Copy the records from the line containing "Where should I" down to the line containing "The width and", both included, substituting "next month" for "previous month" and changing nothing else. Leave the pictures out.
··· DATA FOR THE TASK ···
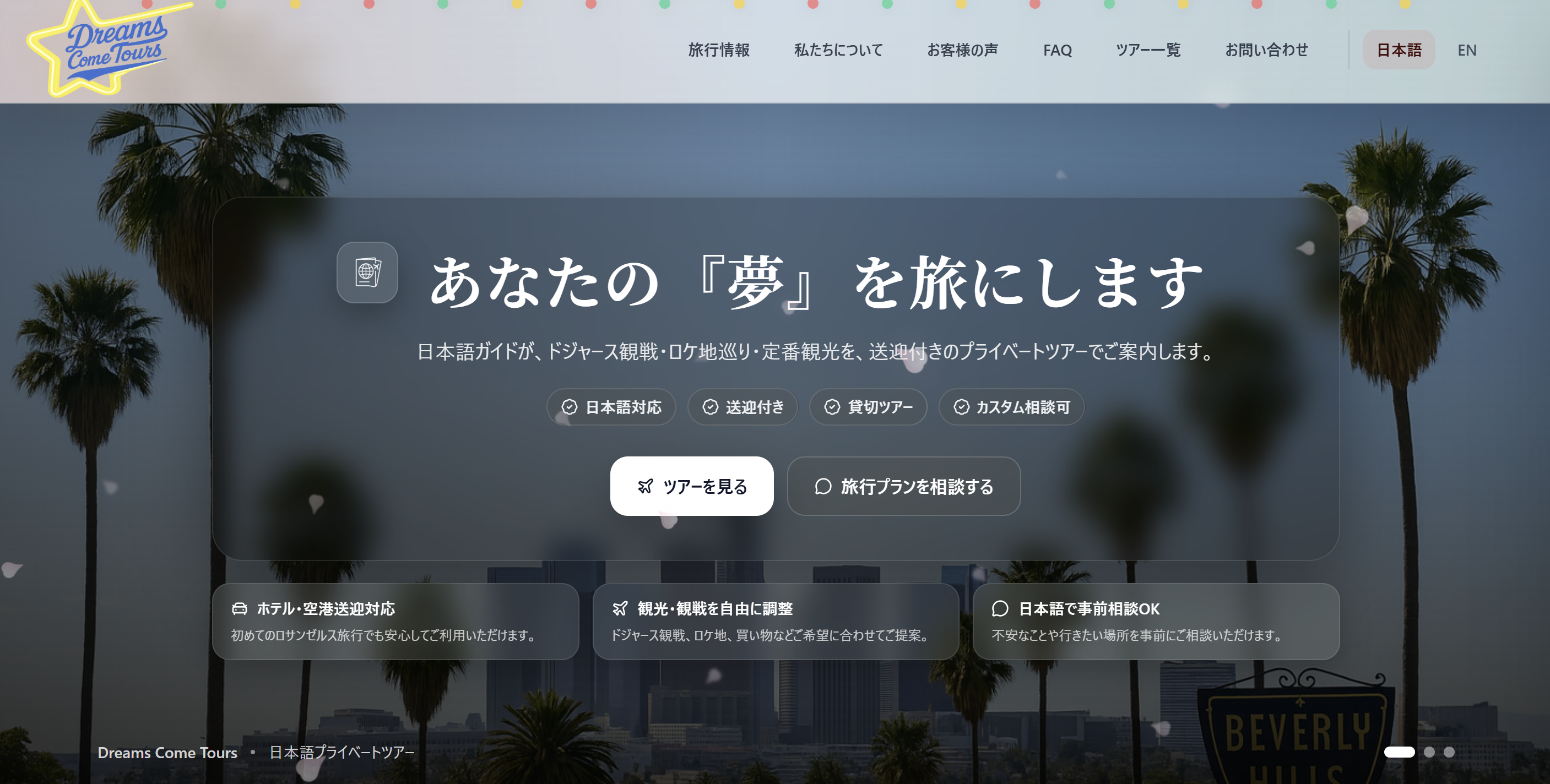Click check icon on 送迎付き badge
Viewport: 1550px width, 784px height.
710,407
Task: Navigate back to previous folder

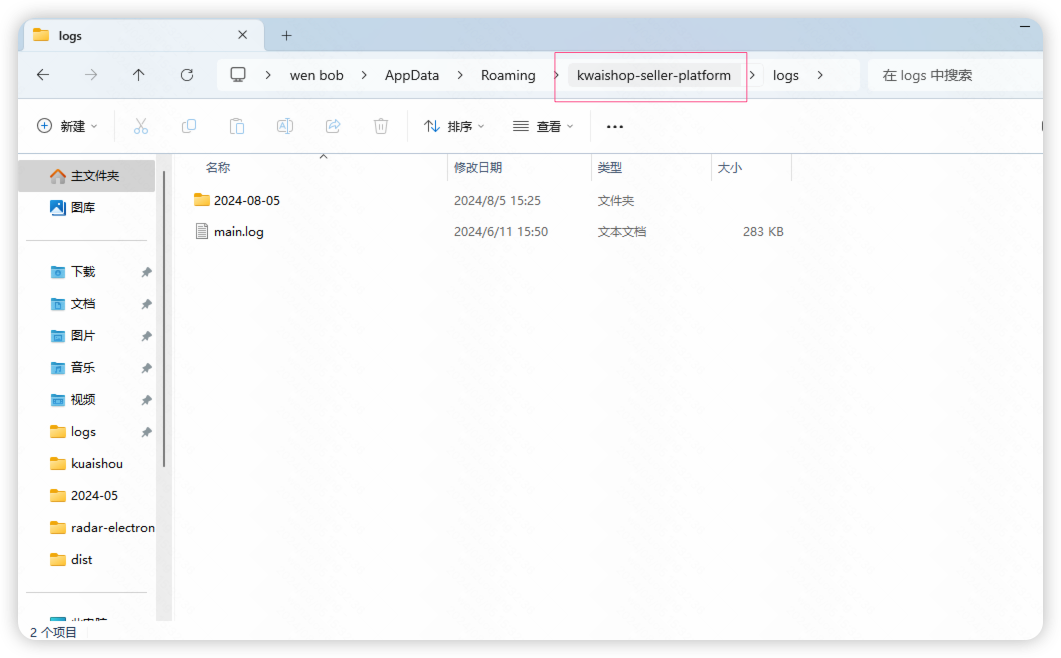Action: click(x=43, y=75)
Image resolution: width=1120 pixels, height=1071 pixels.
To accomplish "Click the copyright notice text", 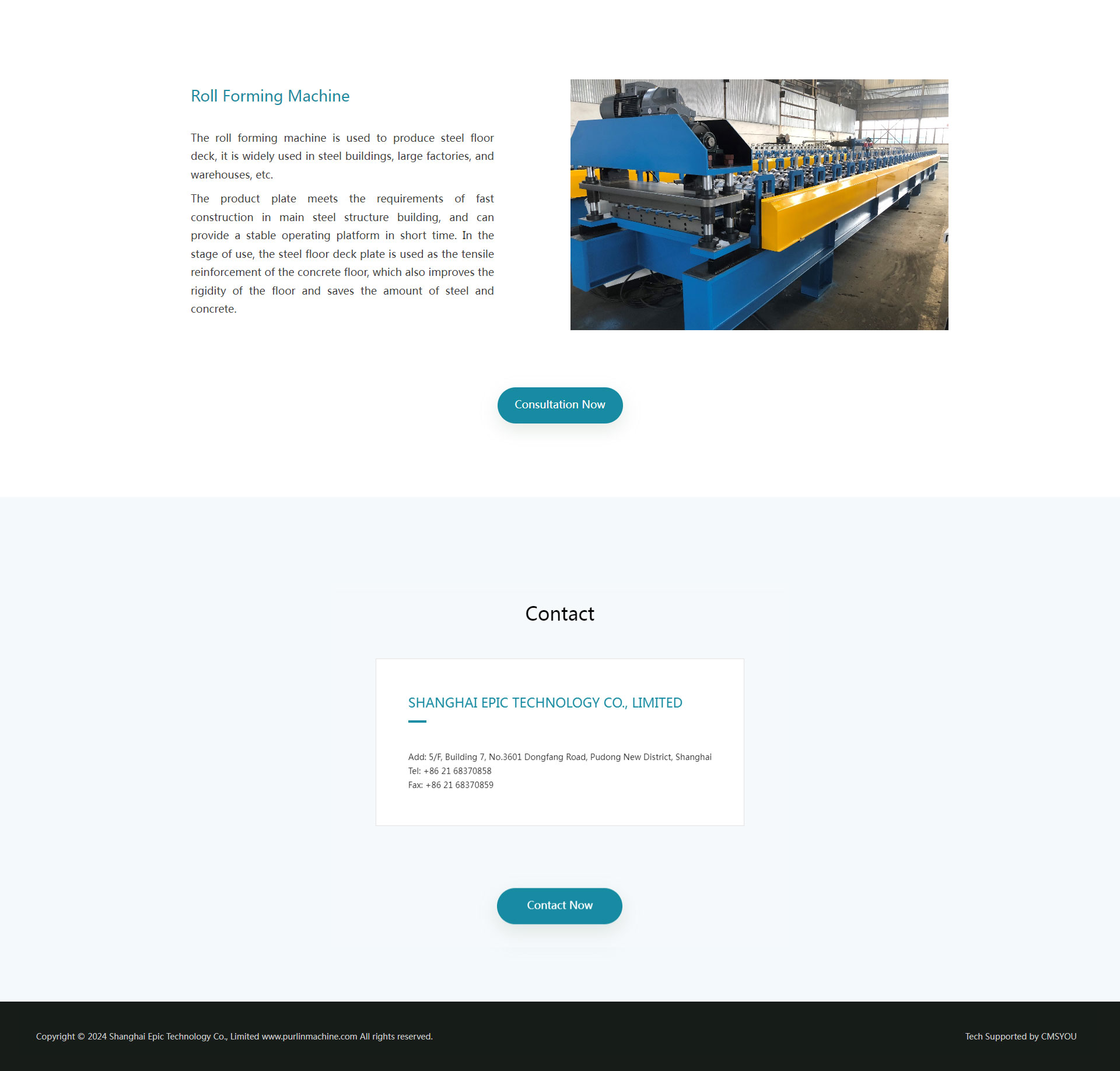I will coord(234,1037).
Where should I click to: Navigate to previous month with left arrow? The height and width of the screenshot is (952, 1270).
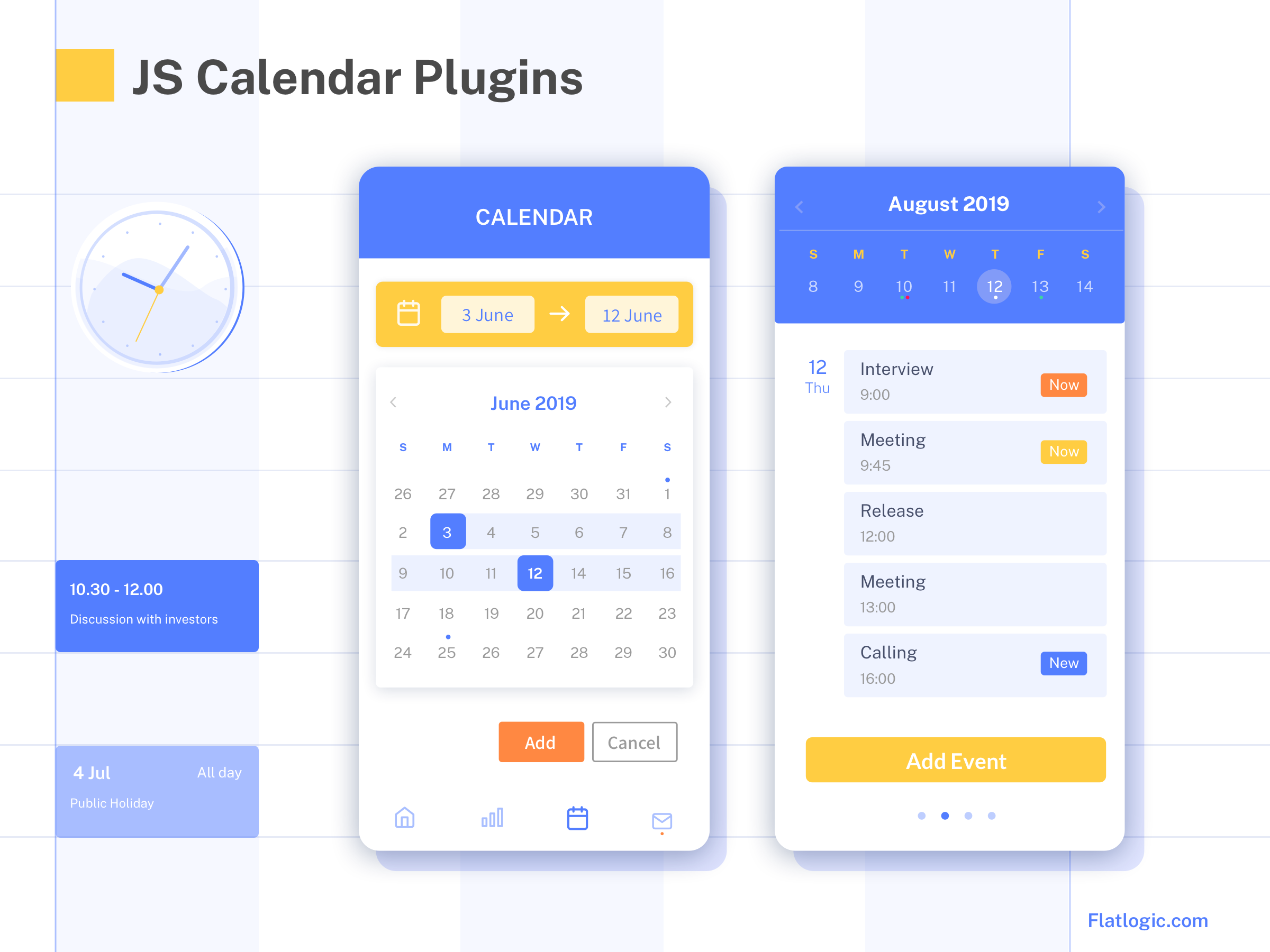[394, 403]
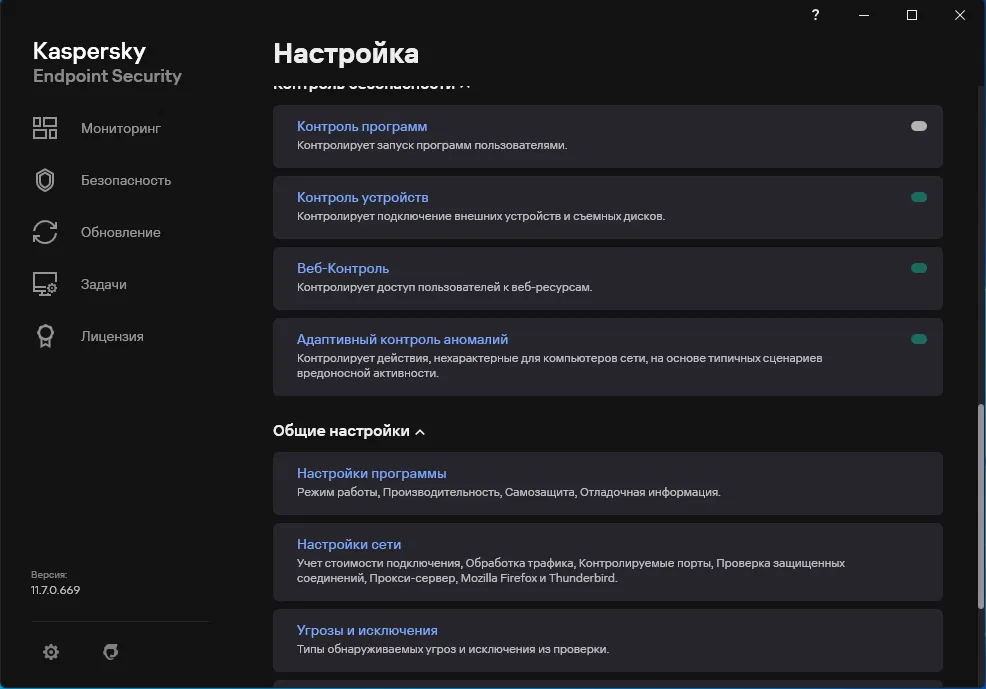This screenshot has width=986, height=689.
Task: Click the Задачи monitor icon
Action: pyautogui.click(x=45, y=284)
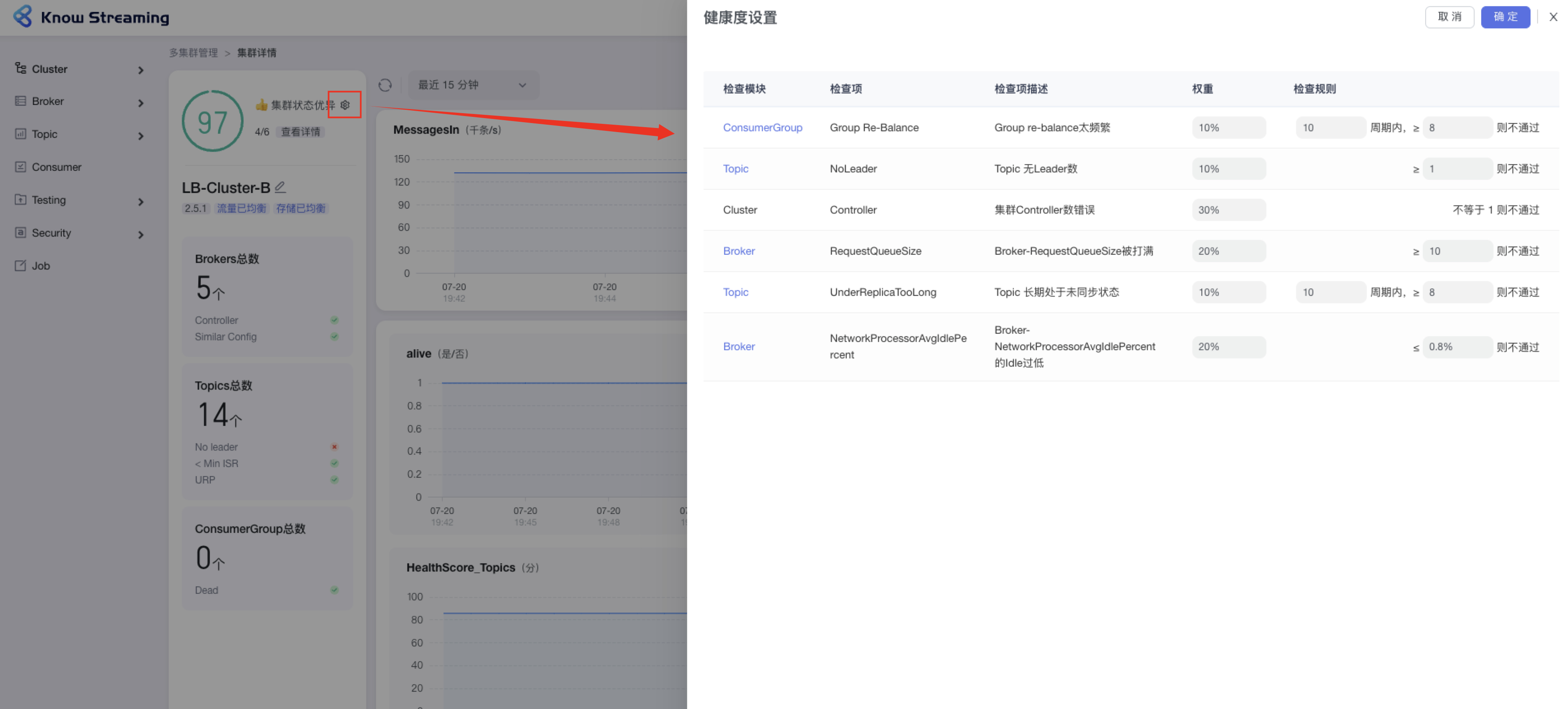The width and height of the screenshot is (1568, 709).
Task: Click the health settings gear icon
Action: [345, 105]
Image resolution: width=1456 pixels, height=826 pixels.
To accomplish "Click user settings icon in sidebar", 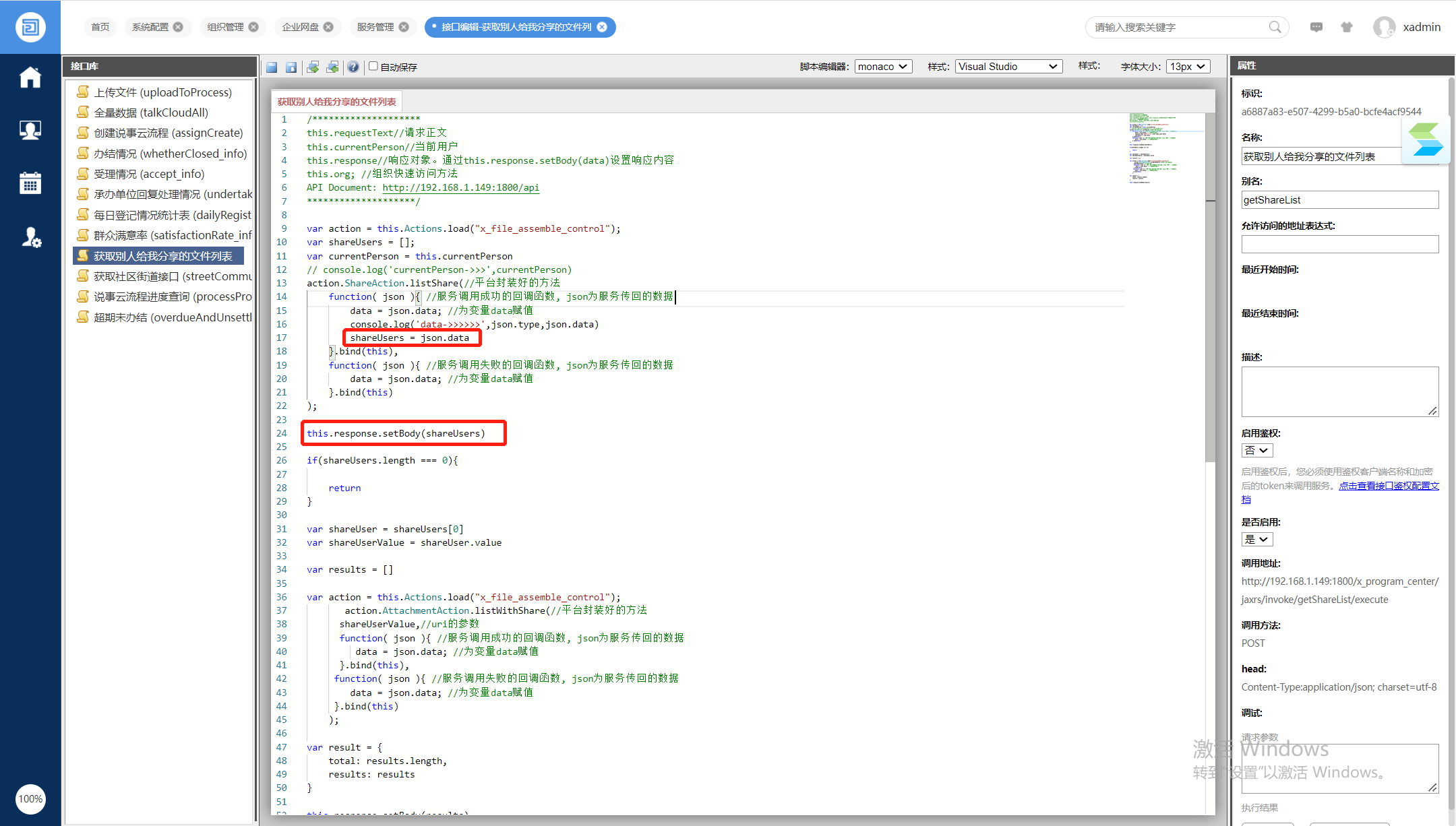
···
* _ANSWER FOR THE TASK_:
Where should I click to: Navigate to next month with left arrow? The height and width of the screenshot is (952, 1270).
[394, 403]
This screenshot has width=986, height=689.
Task: Click the Задачи monitor icon
Action: pyautogui.click(x=45, y=284)
The width and height of the screenshot is (1568, 709).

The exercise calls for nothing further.